Batra Anjan S, Balaji Seshadri
University of California-Irvine, Children's Hospital of Orange County, Orange, CA 92868,
Indian Pacing Electrophysiol J. 2008;8(4):242-6. Epub 2008 Nov 1.
The role of tilt table testing as a diagnostic modality in children with unexplained syncope is unclear. We sent a questionnaire to members of the Pediatric and Congenital Electrophysiology Society to assess the current practice pattern. Of the 186 members, 97 (52%) replied. Twenty four percent of the pediatric electrophysiologists have completely stopped doing tilt table tests and of those performing the tests, a majority (76%) did < 10 tests/yr (median=3 tilts/yr, range 0-100/yr). Of those performing the test, 95% rarely or never accepted direct referrals from the general practioners and 62% felt that the frequency of tilt table tests being performed had decreased since they had started practicing. The median usefulness of the test was rated at 3 (range 1-9) on a scale of 1 to 10 with 10 being very useful. A majority (68%) felt they rarely or never altered treatment based on the results of the tilt test. Wide variability was noted in the test protocol including the tilt angle, tilt duration, use of pharmacologic agents and the duration of fasting prior to the test. We therefore conclude that there is significant lack of standardization in tilt table tests performed in children. Tilt table testing, as perceived by pediatric electrophysiologists, is of limited utility and progressively less used in children with syncope.
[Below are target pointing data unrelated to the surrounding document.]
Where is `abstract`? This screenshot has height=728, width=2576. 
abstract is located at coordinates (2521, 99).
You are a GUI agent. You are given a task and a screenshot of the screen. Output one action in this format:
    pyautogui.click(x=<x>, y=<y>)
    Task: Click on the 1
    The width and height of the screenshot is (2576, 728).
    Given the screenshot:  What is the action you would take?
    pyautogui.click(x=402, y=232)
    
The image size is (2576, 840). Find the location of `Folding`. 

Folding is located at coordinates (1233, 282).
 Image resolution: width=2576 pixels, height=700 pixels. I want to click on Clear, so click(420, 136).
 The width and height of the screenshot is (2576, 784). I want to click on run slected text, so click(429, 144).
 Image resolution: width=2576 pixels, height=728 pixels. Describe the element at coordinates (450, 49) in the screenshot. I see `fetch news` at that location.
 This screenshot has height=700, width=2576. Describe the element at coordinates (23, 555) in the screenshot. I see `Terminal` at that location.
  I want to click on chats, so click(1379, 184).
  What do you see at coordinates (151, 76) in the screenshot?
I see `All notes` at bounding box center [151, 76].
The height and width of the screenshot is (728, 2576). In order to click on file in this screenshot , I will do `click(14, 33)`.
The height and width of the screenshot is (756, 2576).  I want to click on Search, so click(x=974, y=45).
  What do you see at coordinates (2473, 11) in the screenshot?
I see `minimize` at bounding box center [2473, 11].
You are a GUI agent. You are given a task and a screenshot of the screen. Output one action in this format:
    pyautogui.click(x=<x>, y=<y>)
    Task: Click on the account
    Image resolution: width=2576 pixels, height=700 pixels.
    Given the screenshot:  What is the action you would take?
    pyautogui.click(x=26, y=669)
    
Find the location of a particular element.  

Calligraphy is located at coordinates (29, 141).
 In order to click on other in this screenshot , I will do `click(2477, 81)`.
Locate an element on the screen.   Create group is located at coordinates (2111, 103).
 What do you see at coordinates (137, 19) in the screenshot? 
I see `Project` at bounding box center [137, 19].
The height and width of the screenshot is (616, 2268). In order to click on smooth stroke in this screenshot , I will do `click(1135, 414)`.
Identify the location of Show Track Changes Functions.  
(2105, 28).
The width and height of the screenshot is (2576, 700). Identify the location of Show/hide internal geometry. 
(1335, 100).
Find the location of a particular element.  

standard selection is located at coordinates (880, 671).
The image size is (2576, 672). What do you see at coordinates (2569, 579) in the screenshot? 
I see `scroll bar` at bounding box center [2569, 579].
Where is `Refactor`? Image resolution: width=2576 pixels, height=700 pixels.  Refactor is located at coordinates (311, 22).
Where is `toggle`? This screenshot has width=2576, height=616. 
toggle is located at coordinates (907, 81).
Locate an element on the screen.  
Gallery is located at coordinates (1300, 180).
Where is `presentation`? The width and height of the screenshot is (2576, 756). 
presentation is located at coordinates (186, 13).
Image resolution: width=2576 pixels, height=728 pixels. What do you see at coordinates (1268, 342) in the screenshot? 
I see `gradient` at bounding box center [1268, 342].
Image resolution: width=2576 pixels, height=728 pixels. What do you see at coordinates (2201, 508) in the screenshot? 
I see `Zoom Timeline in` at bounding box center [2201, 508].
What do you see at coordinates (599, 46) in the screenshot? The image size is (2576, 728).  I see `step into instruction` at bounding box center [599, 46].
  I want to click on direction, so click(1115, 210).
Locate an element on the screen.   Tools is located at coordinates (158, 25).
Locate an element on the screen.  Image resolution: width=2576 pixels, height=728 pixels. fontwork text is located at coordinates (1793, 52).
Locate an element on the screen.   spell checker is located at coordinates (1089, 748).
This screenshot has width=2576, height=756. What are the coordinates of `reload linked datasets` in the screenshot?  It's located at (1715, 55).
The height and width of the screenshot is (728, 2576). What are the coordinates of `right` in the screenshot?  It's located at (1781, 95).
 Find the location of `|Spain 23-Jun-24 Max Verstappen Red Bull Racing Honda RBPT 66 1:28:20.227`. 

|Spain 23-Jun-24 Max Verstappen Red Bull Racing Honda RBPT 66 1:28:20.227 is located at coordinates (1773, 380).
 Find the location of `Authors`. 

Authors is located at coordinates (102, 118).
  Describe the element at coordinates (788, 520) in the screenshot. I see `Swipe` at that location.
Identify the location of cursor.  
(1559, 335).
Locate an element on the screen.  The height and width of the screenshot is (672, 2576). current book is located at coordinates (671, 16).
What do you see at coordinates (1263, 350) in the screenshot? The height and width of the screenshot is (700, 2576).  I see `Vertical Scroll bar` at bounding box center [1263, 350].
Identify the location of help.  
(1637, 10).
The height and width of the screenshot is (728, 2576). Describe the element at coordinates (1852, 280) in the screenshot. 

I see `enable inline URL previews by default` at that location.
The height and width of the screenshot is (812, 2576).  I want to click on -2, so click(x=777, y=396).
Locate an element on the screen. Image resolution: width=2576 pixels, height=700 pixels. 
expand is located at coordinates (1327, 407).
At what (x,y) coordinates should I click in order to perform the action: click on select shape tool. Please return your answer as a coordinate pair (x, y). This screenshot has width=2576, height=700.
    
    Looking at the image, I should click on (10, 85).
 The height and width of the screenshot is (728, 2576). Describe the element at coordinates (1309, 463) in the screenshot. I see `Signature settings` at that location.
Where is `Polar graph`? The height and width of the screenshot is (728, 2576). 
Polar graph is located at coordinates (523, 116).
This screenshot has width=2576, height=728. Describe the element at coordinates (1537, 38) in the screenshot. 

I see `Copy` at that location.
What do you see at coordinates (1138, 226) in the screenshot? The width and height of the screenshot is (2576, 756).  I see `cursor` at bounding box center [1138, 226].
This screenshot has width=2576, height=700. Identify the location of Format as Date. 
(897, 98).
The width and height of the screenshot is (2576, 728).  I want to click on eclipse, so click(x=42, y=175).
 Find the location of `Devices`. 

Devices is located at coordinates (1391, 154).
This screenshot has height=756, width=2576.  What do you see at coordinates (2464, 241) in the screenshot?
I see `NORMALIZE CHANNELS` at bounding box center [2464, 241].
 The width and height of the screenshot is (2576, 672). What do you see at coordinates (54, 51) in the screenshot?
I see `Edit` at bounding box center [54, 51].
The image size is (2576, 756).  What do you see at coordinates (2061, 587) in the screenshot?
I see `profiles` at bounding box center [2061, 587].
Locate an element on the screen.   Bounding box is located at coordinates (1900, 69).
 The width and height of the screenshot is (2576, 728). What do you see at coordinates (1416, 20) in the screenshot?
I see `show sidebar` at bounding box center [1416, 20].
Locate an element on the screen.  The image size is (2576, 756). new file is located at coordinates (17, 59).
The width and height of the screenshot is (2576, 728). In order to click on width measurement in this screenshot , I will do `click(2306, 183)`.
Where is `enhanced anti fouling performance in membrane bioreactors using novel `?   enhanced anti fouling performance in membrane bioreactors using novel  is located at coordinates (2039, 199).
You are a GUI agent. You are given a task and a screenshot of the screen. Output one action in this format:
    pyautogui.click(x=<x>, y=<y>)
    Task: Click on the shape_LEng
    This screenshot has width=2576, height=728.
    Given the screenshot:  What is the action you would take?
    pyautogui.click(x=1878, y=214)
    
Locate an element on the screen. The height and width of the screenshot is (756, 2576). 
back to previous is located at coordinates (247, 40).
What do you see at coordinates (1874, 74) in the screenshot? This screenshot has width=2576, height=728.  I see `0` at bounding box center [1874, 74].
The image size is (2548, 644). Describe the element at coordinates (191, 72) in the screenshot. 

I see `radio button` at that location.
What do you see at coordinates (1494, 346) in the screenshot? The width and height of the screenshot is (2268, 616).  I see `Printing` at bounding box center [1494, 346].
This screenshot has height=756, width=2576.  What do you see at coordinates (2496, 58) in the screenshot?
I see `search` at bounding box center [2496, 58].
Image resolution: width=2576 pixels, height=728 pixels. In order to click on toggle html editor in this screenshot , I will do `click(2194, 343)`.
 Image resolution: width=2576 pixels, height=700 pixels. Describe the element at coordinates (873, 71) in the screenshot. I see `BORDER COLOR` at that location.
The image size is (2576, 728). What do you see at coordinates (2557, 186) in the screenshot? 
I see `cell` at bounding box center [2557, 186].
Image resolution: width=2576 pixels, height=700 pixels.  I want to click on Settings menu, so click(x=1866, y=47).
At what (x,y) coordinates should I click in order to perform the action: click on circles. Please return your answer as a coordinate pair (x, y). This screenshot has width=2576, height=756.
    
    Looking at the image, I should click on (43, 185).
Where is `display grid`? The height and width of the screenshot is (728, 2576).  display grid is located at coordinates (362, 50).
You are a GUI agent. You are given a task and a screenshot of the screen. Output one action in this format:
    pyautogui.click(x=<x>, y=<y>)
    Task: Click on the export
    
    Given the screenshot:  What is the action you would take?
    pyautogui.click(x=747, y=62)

倾斜试验作为不明原因晕厥患儿的一种诊断方式,其作用尚不清楚。我们向儿科与先天性电生理学学会的成员发送了一份问卷,以评估当前的实践模式。186名成员中,97名(52%)进行了回复。24%的儿科电生理学家已完全停止进行倾斜试验,在仍在进行该试验的人员中,大多数(76%)每年进行的试验少于10次(中位数为每年3次,范围为0至100次/年)。在进行该试验的人员中,95%很少或从不接受全科医生的直接转诊,62%的人认为自开始执业以来,倾斜试验的执行频率有所下降。在1至10的评分量表上,该试验的中位有用性被评为3分(范围为1至9分,10分为非常有用)。大多数(68%)人认为他们很少或从不根据倾斜试验的结果改变治疗方案。在试验方案中发现了很大的变异性,包括倾斜角度、倾斜持续时间、药物使用以及试验前禁食的持续时间。因此,我们得出结论,儿童倾斜试验存在严重缺乏标准化的情况。在儿科电生理学家看来,倾斜试验的效用有限,在晕厥患儿中使用得越来越少。